**Task directions**
Would you please set down the entries below exactly as shown?

[Saved data entries]
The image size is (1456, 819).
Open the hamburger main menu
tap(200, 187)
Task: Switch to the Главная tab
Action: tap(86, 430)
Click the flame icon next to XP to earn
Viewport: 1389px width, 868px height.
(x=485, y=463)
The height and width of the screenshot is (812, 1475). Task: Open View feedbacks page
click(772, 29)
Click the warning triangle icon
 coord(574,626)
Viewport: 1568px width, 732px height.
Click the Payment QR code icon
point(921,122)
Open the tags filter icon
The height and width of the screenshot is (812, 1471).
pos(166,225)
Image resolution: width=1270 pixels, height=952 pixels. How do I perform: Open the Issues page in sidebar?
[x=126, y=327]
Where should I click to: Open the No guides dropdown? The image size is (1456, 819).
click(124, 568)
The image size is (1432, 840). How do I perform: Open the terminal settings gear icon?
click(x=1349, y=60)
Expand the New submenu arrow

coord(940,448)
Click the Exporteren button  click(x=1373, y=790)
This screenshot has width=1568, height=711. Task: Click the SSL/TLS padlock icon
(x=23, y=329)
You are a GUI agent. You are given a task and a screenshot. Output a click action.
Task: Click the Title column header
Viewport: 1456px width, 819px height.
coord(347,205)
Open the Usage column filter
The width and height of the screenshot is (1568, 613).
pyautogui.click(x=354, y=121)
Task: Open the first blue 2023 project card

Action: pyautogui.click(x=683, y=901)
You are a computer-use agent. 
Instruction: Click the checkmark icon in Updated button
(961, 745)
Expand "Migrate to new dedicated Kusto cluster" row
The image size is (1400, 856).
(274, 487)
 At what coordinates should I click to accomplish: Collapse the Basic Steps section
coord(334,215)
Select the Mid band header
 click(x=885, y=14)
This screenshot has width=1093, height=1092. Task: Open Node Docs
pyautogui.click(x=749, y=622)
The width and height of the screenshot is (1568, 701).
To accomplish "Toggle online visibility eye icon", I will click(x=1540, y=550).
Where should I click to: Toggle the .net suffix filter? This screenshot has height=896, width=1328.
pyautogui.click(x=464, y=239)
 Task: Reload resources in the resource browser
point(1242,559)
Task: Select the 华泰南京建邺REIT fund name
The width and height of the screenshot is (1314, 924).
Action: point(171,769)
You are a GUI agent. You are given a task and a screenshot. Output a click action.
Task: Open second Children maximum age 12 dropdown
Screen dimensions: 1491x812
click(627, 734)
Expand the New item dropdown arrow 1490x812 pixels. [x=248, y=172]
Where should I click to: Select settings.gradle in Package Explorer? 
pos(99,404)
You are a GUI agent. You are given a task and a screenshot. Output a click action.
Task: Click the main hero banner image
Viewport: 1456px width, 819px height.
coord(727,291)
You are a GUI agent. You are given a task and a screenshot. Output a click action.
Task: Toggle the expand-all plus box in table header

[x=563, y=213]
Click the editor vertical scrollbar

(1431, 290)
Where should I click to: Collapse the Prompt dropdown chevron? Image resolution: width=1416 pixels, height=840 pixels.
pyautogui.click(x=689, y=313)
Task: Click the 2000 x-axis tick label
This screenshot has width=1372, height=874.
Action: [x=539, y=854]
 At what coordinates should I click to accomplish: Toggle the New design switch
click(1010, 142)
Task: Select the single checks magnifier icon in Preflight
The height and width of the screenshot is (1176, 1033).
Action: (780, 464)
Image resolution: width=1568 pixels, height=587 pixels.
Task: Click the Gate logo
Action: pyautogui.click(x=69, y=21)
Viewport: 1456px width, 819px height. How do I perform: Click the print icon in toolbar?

**Reply to the task**
The image size is (1456, 819).
Open the hamburger main menu
tap(200, 187)
Task: Switch to the Главная tab
Action: tap(86, 430)
Click the flame icon next to XP to earn
Viewport: 1389px width, 868px height.
(x=485, y=463)
The height and width of the screenshot is (812, 1475). Task: Open View feedbacks page
click(772, 29)
Click the warning triangle icon
 coord(574,626)
Viewport: 1568px width, 732px height.
Click the Payment QR code icon
point(921,122)
Open the tags filter icon
The height and width of the screenshot is (812, 1471).
pos(166,225)
Image resolution: width=1270 pixels, height=952 pixels. How do I perform: Open the Issues page in sidebar?
[x=126, y=327]
Where should I click to: Open the No guides dropdown? The image size is (1456, 819).
click(124, 568)
The image size is (1432, 840). How do I perform: Open the terminal settings gear icon?
click(x=1349, y=60)
Expand the New submenu arrow

coord(940,448)
Click the Exporteren button  click(x=1373, y=790)
This screenshot has width=1568, height=711. Task: Click the SSL/TLS padlock icon
(x=23, y=329)
You are a GUI agent. You are given a task and a screenshot. Output a click action.
Task: Click the Title column header
Viewport: 1456px width, 819px height.
coord(347,205)
Open the Usage column filter
The width and height of the screenshot is (1568, 613).
pyautogui.click(x=354, y=121)
Task: Open the first blue 2023 project card

Action: pyautogui.click(x=683, y=901)
You are a computer-use agent. 
Instruction: Click the checkmark icon in Updated button
(961, 745)
Expand "Migrate to new dedicated Kusto cluster" row
The image size is (1400, 856).
(274, 487)
 At what coordinates should I click to accomplish: Collapse the Basic Steps section
coord(334,215)
Select the Mid band header
 click(x=885, y=14)
This screenshot has width=1093, height=1092. Task: Open Node Docs
pyautogui.click(x=749, y=622)
The width and height of the screenshot is (1568, 701).
To accomplish "Toggle online visibility eye icon", I will click(x=1540, y=550).
Where should I click to: Toggle the .net suffix filter? This screenshot has height=896, width=1328.
pyautogui.click(x=464, y=239)
 Task: Reload resources in the resource browser
point(1242,559)
Task: Select the 华泰南京建邺REIT fund name
The width and height of the screenshot is (1314, 924).
Action: point(171,769)
You are a GUI agent. You are given a task and a screenshot. Output a click action.
Task: Open second Children maximum age 12 dropdown
Screen dimensions: 1491x812
click(627, 734)
Expand the New item dropdown arrow 1490x812 pixels. [x=248, y=172]
Where should I click to: Select settings.gradle in Package Explorer? 
pos(99,404)
You are a GUI agent. You are given a task and a screenshot. Output a click action.
Task: Click the main hero banner image
Viewport: 1456px width, 819px height.
coord(727,291)
You are a GUI agent. You are given a task and a screenshot. Output a click action.
Task: Toggle the expand-all plus box in table header

[x=563, y=213]
Click the editor vertical scrollbar

(1431, 290)
Where should I click to: Collapse the Prompt dropdown chevron? Image resolution: width=1416 pixels, height=840 pixels.
pyautogui.click(x=689, y=313)
Task: Click the 2000 x-axis tick label
This screenshot has width=1372, height=874.
Action: [x=539, y=854]
 At what coordinates should I click to accomplish: Toggle the New design switch
click(1010, 142)
Task: Select the single checks magnifier icon in Preflight
The height and width of the screenshot is (1176, 1033).
Action: (780, 464)
Image resolution: width=1568 pixels, height=587 pixels.
Task: Click the Gate logo
Action: pyautogui.click(x=69, y=21)
Viewport: 1456px width, 819px height. How do I perform: Click the print icon in toolbar?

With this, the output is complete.